The most flammable moment came last month, when Newsom attended a dinner at a pricey Napa Valley restaurant. Photos leaked to a Los Angeles TV station showed the governor and his wife sitting in tight quarters with others, none of whom were wearing masks.
Some conservative critics saw his apology as insincere.
“That smugness was the straw that broke the camel’s back,” Ray Appleton, who hosts a talk show on KMJ-AM in Fresno, told listeners last week. “It’s like someone just threw the switch and said, ‘There it is, we’re going to get this guy.’”
Doing so will require more than just motivation. A recall election hinges on collecting voter signatures equal to 12% of the total ballots cast in the most recent gubernatorial election — in this case, the endorsement of some 1.5 million voters. Because even the best petition drives end up with a portion of signatures deemed invalid, the assumption is that the Newsom recall effort needs the endorsement of at least 1.6 million voters, perhaps closer to 2 million.
Under the normal election calendar, which allows 160 days to gather signatures, the effort would already be over. But in the same way the public health crisis has upended the norms of everyday life, it has prompted an exception to the rules of a recall.
Last month, a Sacramento judge gave recall proponents an additional 120 days — through the middle of March — to gather signatures, pointing to recent rulings that provided extra time for backers of two proposed ballot measures who cited the challenges of circulating voter petitions under California’s coronavirus restrictions.
“I think it was a mistake for Democrats not to appeal that decision,” South said.
Dave Gilliard, a veteran Republican strategist and one of the architects of the successful Davis recall petition drive, recently joined the nascent effort. His group dusted off the name and logo of the 2003 campaign — “Rescue California” — and is raising money for signature gathering.
“I think the timing is right,” Gilliard said. “This frustration with the pandemic — he’s the guy in charge.”
Even so, the political odds favor Newsom.
Gilliard acknowledges that there’s a narrow window in which to raise enough cash. His group recently touted endorsements from former House Speaker Newt Gingrich and former Arkansas Gov. Mike Huckabee.
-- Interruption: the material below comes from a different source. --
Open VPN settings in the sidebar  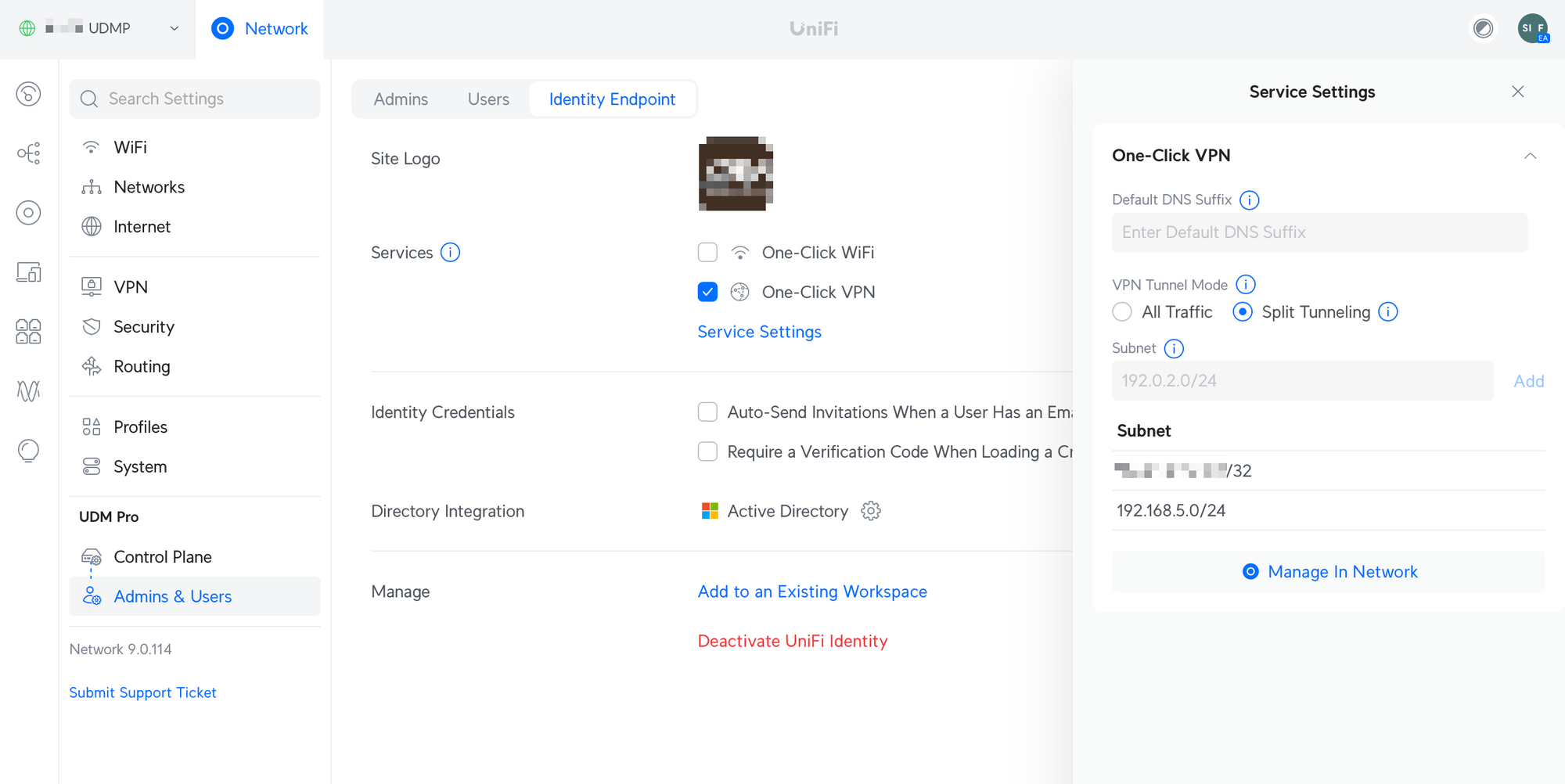click(x=131, y=287)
But for every Republican who excites would-be donors, the Newsom political team will see opportunities to paint the recall as a partisan effort to do what GOP candidates haven’t been able to do in California since 2006: win a statewide election.
Dan Newman, a political advisor to Newsom, said the governor is focused on “getting us through the home stretch of this COVID crisis” and criticized the recall as “a dangerous and toxic brew of ambitious Republican politicians and pro-Trump, anti-mask, anti-vaccine extremists.”
In the parlance of Newsom, the “trend line” of the recall movement is not firmly set. Though organizers of the campaign say they have collected close to 800,000 signatures, slightly more than half that number have been turned in to elections officials.
And if it does make it to the ballot, some suggest looking not at California’s 2003 recall election for a preview but instead at the one that sought to remove Wisconsin Gov. Scott Walker in 2012. Walker not only beat back the recall but won reelection two years later. Newsom, already a national political figure with $15 million in campaign cash in the bank, could easily come out of the experience stronger than ever.